>>>

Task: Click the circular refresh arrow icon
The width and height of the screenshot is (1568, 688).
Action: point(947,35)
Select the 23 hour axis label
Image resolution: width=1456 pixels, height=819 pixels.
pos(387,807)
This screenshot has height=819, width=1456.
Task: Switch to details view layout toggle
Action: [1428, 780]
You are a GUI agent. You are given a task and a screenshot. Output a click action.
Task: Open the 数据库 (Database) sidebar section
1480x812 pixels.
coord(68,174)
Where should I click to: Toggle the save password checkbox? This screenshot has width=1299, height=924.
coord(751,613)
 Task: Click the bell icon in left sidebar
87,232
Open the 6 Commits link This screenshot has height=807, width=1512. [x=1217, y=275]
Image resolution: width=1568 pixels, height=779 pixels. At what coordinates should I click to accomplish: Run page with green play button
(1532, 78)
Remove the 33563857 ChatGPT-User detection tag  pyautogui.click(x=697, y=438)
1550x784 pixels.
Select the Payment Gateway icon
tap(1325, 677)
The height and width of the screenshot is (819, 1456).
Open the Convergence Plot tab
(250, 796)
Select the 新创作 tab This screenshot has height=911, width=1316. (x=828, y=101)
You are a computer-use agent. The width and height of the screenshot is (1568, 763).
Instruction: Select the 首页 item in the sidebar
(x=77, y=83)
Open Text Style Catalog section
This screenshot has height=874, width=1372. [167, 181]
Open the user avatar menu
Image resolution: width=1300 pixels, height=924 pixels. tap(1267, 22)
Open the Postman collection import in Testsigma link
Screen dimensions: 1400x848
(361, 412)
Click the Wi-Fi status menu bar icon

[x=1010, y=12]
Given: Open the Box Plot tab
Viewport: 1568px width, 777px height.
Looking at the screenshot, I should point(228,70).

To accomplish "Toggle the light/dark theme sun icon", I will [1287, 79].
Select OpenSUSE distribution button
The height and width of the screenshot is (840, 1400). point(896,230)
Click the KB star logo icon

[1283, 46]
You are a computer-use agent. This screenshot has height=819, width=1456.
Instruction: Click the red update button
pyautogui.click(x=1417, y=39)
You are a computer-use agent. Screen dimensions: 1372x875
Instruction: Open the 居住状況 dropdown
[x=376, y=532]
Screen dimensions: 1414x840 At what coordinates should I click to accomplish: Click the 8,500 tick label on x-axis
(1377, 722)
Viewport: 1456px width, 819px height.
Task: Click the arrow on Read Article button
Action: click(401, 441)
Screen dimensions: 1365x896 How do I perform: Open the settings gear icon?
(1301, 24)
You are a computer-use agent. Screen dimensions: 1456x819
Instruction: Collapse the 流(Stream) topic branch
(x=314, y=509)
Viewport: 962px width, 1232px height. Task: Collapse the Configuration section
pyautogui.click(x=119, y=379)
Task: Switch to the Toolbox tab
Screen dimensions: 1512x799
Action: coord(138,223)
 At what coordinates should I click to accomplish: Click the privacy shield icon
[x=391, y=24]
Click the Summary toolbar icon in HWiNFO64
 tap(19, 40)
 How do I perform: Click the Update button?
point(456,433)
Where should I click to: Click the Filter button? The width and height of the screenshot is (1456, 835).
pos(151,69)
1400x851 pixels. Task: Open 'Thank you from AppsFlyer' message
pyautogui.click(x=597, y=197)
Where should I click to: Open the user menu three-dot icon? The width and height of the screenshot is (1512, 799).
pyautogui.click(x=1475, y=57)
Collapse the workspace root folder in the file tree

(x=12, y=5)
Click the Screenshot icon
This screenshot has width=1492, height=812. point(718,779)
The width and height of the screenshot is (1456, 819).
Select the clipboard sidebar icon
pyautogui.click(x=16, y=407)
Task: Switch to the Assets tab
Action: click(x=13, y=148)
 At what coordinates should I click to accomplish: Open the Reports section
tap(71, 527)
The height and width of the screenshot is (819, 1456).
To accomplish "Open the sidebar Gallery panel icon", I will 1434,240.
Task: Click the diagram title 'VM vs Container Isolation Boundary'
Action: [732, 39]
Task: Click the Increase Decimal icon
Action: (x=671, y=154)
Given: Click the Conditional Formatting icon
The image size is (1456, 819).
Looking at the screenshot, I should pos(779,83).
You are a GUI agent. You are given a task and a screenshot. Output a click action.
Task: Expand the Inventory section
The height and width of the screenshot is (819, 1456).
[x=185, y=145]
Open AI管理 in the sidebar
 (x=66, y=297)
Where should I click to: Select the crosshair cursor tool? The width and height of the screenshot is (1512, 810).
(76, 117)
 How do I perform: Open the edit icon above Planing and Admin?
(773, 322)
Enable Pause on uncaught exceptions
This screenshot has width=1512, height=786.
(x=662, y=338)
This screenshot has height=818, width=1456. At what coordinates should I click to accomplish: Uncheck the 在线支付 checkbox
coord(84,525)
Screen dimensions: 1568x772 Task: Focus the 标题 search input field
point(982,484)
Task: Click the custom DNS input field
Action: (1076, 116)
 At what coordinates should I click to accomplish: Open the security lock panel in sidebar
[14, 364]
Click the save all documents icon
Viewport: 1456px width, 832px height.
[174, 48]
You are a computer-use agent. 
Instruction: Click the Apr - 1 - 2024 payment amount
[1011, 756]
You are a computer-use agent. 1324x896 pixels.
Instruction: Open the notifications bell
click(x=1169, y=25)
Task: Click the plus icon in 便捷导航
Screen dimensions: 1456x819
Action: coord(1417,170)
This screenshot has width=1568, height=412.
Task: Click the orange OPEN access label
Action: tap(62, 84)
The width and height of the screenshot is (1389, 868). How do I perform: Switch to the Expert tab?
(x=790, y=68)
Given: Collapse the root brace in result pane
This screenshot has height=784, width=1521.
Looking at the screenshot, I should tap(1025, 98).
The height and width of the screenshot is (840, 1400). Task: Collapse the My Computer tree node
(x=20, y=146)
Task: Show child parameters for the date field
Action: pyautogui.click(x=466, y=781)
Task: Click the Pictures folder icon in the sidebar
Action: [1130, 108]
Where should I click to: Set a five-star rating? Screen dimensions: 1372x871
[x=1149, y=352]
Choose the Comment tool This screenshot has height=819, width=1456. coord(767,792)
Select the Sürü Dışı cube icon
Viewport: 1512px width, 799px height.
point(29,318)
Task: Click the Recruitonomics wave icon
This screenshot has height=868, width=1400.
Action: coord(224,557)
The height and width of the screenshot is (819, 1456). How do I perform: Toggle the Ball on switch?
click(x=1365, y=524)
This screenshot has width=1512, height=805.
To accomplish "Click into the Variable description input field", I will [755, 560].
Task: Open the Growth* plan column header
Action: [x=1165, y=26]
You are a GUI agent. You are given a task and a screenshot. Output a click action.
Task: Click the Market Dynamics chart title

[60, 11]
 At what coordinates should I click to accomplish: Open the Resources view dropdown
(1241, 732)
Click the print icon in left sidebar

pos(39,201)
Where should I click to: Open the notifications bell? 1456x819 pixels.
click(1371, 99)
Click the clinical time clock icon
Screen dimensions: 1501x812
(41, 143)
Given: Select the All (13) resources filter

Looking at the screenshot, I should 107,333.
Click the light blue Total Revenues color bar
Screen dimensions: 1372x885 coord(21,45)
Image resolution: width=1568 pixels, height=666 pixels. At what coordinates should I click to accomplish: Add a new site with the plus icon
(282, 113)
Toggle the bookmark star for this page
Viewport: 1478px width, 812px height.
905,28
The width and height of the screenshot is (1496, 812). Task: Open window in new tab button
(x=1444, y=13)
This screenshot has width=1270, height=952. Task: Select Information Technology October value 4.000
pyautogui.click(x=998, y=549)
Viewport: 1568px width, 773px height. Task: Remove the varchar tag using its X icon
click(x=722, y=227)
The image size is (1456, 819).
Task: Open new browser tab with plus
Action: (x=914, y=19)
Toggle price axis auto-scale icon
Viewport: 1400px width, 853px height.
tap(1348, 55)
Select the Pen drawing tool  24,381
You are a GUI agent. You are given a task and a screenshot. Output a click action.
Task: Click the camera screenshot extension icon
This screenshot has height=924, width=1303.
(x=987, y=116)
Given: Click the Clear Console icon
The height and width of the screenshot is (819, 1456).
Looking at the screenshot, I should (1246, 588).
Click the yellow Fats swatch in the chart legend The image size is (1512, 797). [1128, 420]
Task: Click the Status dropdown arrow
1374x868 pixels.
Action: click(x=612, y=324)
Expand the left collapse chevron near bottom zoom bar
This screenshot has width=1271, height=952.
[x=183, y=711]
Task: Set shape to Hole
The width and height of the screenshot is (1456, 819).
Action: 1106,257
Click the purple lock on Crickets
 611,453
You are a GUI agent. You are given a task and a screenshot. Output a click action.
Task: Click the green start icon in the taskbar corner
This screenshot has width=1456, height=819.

<<<

* [TASK REQUIREMENTS]: Look above for the line holding "Open the 6 Commits" and the line holding "Open the Postman", then output exactly those two lines and every line between them, nothing more.

* [ANSWER SPACE]:
Open the 6 Commits link This screenshot has height=807, width=1512. [x=1217, y=275]
Image resolution: width=1568 pixels, height=779 pixels. At what coordinates should I click to accomplish: Run page with green play button
(1532, 78)
Remove the 33563857 ChatGPT-User detection tag  pyautogui.click(x=697, y=438)
1550x784 pixels.
Select the Payment Gateway icon
tap(1325, 677)
The height and width of the screenshot is (819, 1456).
Open the Convergence Plot tab
(250, 796)
Select the 新创作 tab This screenshot has height=911, width=1316. (x=828, y=101)
You are a computer-use agent. The width and height of the screenshot is (1568, 763).
Instruction: Select the 首页 item in the sidebar
(x=77, y=83)
Open Text Style Catalog section
This screenshot has height=874, width=1372. [167, 181]
Open the user avatar menu
Image resolution: width=1300 pixels, height=924 pixels. tap(1267, 22)
Open the Postman collection import in Testsigma link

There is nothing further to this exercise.